Nine areas had break-even costs at $30 or below. Those include some of the biggest oil-producing counties in Texas, such as DeWitt, Midland, Martin and Reeves, with combined output of 430,000 barrels a day in November, according to the Texas Railroad Commission.

Oil prices can be even lower to justify completing wells that have already been drilled but haven't yet been hydraulically fractured, or fracked, the last step before production begins. There are more than 4,000 of those wells in the U.S. It makes economic sense to complete wells in 18 areas in the Permian and Eagle Ford at sub-$30 oil. In Reeves County in the Permian, oil prices above $14 justify fracking an already-drilled well.

Even within counties, break-even costs can vary widely depending on which company is drilling and the richness of the rocks they're tapping, said Kathryn Downey Miller, a principal at Lakewood, Colorado-based energy research firm BTU Analytics.

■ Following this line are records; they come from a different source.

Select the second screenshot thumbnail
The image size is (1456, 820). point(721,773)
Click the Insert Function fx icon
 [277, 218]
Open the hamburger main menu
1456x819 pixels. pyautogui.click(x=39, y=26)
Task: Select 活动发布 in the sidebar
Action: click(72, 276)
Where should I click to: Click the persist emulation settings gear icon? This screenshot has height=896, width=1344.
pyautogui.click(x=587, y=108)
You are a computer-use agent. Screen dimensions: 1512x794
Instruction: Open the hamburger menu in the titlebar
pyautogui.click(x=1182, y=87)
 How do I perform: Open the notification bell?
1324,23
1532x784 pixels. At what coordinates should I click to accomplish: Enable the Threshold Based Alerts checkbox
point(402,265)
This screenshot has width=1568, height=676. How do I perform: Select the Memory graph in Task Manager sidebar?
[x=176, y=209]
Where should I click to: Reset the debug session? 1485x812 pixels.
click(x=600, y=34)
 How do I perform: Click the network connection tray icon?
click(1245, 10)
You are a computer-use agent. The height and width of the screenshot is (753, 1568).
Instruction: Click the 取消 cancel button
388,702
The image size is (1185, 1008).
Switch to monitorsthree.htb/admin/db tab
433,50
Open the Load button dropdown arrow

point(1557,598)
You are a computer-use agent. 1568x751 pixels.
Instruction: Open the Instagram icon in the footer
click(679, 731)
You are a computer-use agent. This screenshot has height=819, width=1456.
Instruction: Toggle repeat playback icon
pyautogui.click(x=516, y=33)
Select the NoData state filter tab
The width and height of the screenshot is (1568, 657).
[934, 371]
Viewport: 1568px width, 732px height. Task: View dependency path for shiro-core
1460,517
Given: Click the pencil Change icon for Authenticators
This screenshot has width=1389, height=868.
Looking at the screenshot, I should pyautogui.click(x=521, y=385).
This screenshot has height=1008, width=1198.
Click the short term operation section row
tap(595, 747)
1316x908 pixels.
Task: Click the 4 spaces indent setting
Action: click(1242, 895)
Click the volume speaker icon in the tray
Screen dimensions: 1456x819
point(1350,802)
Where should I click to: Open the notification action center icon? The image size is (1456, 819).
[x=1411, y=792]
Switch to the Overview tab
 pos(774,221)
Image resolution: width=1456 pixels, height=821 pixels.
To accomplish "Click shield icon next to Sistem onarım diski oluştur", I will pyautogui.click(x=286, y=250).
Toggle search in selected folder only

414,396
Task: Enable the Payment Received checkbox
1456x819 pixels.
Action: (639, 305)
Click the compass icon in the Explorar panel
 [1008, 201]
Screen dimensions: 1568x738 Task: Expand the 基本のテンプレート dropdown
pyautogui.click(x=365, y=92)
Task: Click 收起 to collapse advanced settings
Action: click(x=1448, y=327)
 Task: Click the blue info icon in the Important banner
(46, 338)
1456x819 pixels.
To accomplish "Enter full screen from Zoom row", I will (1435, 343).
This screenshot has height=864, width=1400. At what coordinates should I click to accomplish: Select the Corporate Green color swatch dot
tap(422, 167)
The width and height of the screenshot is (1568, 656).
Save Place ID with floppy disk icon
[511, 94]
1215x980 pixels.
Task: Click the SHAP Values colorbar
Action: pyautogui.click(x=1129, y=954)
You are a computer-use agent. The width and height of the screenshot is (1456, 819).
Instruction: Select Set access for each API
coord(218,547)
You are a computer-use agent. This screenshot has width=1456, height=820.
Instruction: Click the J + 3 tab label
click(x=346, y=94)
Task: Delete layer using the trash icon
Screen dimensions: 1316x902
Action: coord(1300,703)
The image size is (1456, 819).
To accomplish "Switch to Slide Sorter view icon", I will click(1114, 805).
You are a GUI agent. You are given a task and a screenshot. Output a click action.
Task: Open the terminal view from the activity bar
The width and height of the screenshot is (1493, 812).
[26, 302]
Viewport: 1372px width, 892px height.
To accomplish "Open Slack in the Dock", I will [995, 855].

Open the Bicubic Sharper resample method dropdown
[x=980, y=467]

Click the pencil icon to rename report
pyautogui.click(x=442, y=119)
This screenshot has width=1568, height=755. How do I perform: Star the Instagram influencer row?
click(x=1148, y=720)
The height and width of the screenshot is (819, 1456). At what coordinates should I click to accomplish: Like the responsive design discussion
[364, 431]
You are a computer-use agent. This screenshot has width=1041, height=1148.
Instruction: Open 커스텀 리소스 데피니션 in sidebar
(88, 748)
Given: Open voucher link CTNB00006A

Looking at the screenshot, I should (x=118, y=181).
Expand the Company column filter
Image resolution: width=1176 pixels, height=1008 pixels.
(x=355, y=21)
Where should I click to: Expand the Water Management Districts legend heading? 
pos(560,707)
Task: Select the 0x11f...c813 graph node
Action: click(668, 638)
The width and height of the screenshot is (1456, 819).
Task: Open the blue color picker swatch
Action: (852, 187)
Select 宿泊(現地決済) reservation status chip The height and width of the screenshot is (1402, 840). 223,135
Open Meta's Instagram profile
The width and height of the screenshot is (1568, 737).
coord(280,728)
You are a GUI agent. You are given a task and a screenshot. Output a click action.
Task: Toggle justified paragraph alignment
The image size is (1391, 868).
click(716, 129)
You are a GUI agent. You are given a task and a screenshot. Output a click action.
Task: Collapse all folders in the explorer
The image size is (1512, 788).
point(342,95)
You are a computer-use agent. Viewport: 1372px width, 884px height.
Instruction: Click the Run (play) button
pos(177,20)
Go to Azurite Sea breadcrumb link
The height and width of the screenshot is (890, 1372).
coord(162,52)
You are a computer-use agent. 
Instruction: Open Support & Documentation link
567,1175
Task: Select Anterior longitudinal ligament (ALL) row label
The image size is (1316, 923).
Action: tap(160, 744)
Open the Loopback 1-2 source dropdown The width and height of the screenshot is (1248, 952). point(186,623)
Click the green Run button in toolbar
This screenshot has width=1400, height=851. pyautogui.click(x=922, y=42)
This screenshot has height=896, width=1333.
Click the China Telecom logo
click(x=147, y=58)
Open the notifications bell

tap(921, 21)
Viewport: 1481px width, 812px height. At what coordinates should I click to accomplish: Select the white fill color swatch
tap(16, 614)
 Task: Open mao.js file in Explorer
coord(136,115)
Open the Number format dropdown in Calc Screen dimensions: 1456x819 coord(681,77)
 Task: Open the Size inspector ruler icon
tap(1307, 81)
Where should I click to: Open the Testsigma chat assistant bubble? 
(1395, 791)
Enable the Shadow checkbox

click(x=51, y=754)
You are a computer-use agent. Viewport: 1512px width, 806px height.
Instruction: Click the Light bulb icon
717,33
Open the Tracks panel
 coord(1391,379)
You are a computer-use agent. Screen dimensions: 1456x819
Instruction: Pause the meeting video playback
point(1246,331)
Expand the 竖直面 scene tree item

In DeWitt, for example, about 45 percent of wells drilled in 2014 would have been profitable with oil below $20. Another 5 percent would need $70 oil.

"You see a great amount of variability between operators, even in a small geographic area like a county," she said by phone.

That variability makes it difficult to tell when companies will give up drilling. Companies reduced the number of new wells in Dimmit County to 65 in the third quarter last year from 226 in the first quarter, while boosting activity in DeWitt County by 77 percent.

For shale drillers that have been battered during the price downturn, there may be a silver lining. Those that can maintain the cost reductions and productivity improvements when prices eventually rise may be stronger than before the crash.

"The good news is we're primed and ready for when we need to see a return to activity in North America," Miller said. "This lower price environment is making companies defer big oil projects, so there will be an opportunity for U.S. shale producers to contribute to production growth, and they'll be better able to compete than they've ever been."